Tuesday, July 27, 2010

Handwoven Beads from Morocco ~ Santa Fe International Folk Art Market 2010

At 7:15 in the morning, on July 10th, I was standing in the early bird line waiting to enter the Santa Fe International Folk Art Market. I was excited and had arrived ahead of schedule, but I was not alone. Two of the ladies from my shuttle bus stood in front of me and we began to make conversation. When I revealed that this was my first visit, they commenced sharing their art market wisdom.

The more talkative of the two women had a full on shopping strategy. She talked about how crowded certain booths would become. She knew the exact order in which she would hit each coveted seller. To tell you the truth. She made me a little nervous. My great plan was to wander around and just sort of take it all in. Now I felt this sense of urgency. After all, I was a rookie.

Of the booths mentioned by my early bird companions, one in particular made my ears perk up. "You have to check out the button lady." they instructed. The "button lady" was a booth that sold handwoven beads and buttons. I love beads, so I researched my program and made a mental note to find booth number 32.

As it turns out, those ladies were right about how packed the market would be. It didn't take long before the most popular booths were overwhelmed with enthusiastic shoppers. Booth number 32 was mobbed. I'm not a very aggressive shopper, so I decided to make it my first stop on day two of the market.

Amina Yabis, a.k.a. The Button Lady, represents the Women's Button Cooperative of Sefrou in Morocco. She is married to a school teacher and the mother of four boys. With the support of her family, "she decided to break out of the narrow role defined for her by Moroccan society and help women play a part in the economic and political life of her community. She formed a women's craft association called Golden Buttons to market the hand-woven buttons women had been making in their homes for generations."

The buttons range from tiny, less than 1/4 inch wonders to bigger, bolder beauties. They each have a center hole making them ideal for use as beads. This fact is not lost on the shoppers who can't seem to get enough. Amina is prepared and replenishes her booth almost magically. I don't know how large this co-op is, but these women must be prolific weavers.

My waiting paid off. The booth was much more quiet Sunday morning and I got to pick out buttons at my leisure. I'm going to have so much fun incorporating these into my own jewelry making. I already have a few ideas. I'm so impressed with Amina and the women of Morocco for their amazing artistry!

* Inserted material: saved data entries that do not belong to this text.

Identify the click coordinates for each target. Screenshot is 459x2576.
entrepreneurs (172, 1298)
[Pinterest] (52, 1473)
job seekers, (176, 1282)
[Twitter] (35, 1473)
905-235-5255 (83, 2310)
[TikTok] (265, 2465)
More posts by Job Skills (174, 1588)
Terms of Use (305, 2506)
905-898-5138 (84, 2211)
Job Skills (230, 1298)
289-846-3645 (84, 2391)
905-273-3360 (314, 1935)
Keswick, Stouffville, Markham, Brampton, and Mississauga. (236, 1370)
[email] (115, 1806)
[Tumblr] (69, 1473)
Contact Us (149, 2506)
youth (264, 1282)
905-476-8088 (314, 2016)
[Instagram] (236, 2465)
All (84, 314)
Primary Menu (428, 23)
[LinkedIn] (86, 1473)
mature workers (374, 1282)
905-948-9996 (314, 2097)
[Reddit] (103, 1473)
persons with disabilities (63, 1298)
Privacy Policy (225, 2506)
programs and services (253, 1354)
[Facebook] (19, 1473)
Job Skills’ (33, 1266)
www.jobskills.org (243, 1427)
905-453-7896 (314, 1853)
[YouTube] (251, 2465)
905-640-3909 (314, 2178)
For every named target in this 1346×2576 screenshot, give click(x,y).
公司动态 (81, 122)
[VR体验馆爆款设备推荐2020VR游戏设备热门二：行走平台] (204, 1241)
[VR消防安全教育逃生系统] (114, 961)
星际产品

Information on Amina and the
Women's Button Cooperative of Sefrou was provided by The Santa Fe New Mexican.


Sara said...

Those are really neat! I can't believe they are handmade! You'll have to share your creations:)

Zzz said...

Oh dear, beautiful...

Jonathan aka Si Yousef said...

Thanks for showcasing Amina's work. I had the pleasure of working with her over the last two years as a Small Business Dev. Volunteer with the Peace Corps. If your readers want to learn more about the coop, the buttons, and their social outreach activities, they can do so at http://cherrybuttonscoop.wordpress.com/
I look forward to your new button jewelry creations.